課題の説明: 以下のリスト全体で「pixels」を「px」に置き換えて編集せよ。それ以外は何も変えず、画像は省くこと。

エントリ:

------------------------------------------------------------------------

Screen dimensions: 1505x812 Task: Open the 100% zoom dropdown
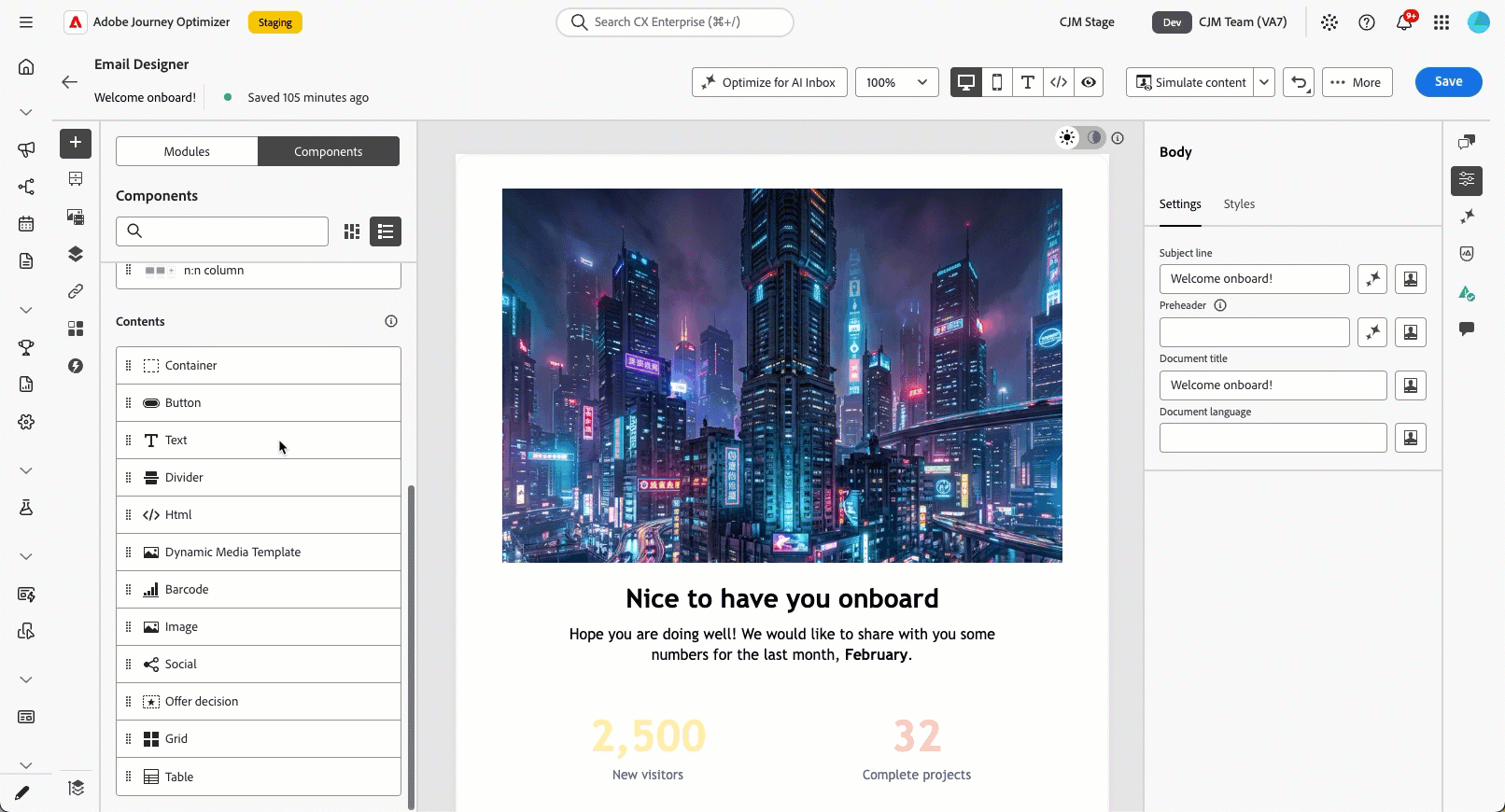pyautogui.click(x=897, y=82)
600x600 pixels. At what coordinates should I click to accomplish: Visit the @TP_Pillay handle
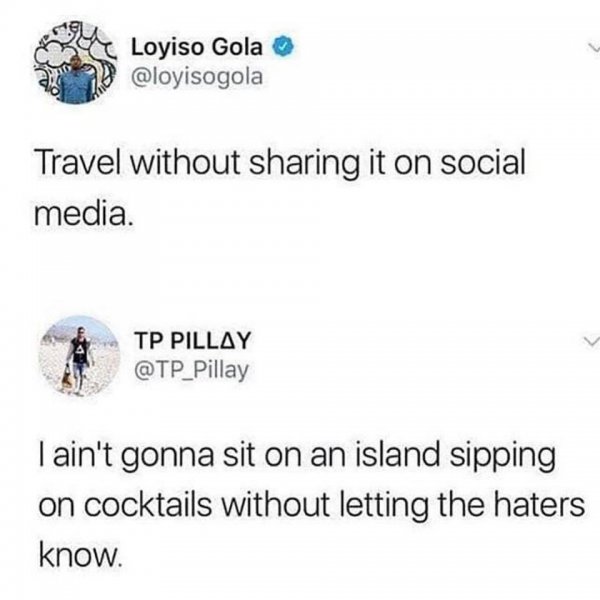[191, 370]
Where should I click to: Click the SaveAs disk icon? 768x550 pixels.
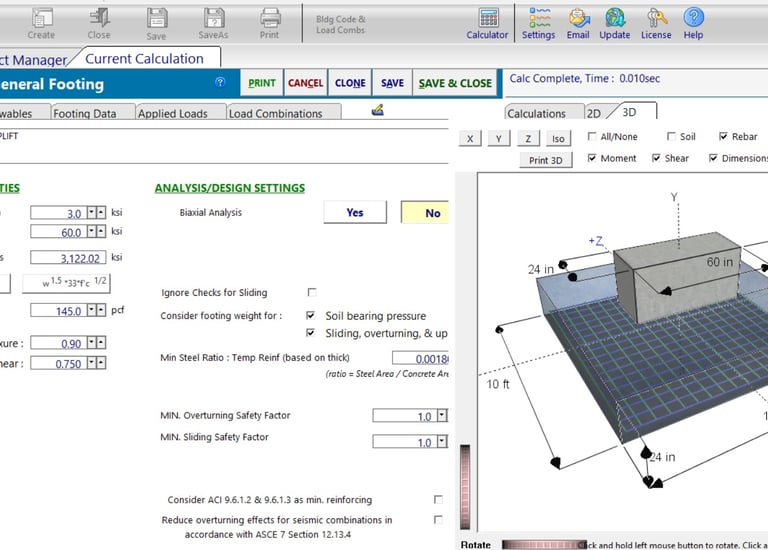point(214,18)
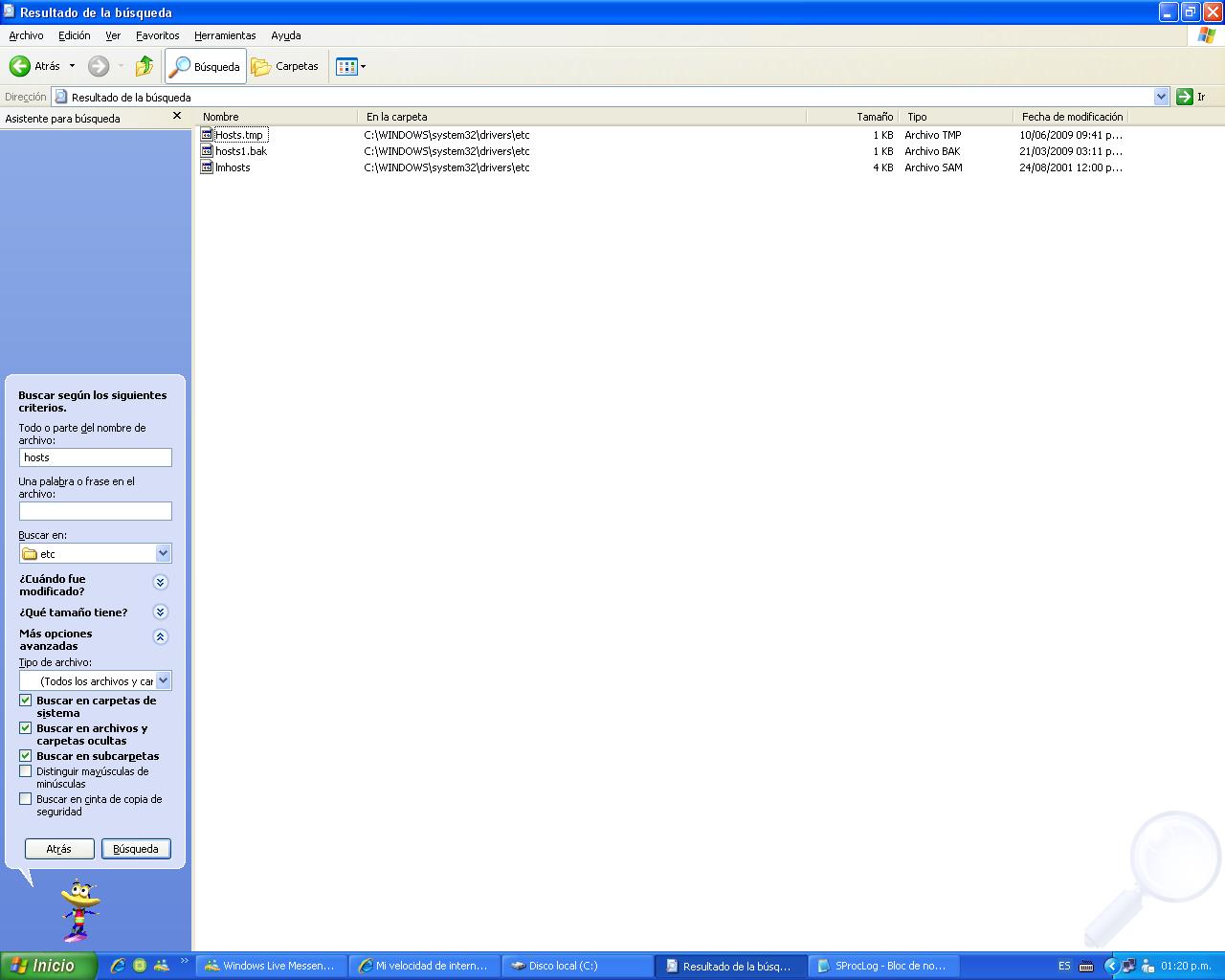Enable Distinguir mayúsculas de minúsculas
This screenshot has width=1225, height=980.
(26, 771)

------------------------------------------------------------------------

課題の出力:
Screen dimensions: 1505x812 Task: Open the 100% zoom dropdown
pyautogui.click(x=897, y=82)
600x600 px. At what coordinates should I click to accomplish: Visit the @TP_Pillay handle
[191, 370]
Where should I click to: Click the SaveAs disk icon? 768x550 px.
point(214,18)
Enable Distinguir mayúsculas de minúsculas
This screenshot has width=1225, height=980.
(26, 771)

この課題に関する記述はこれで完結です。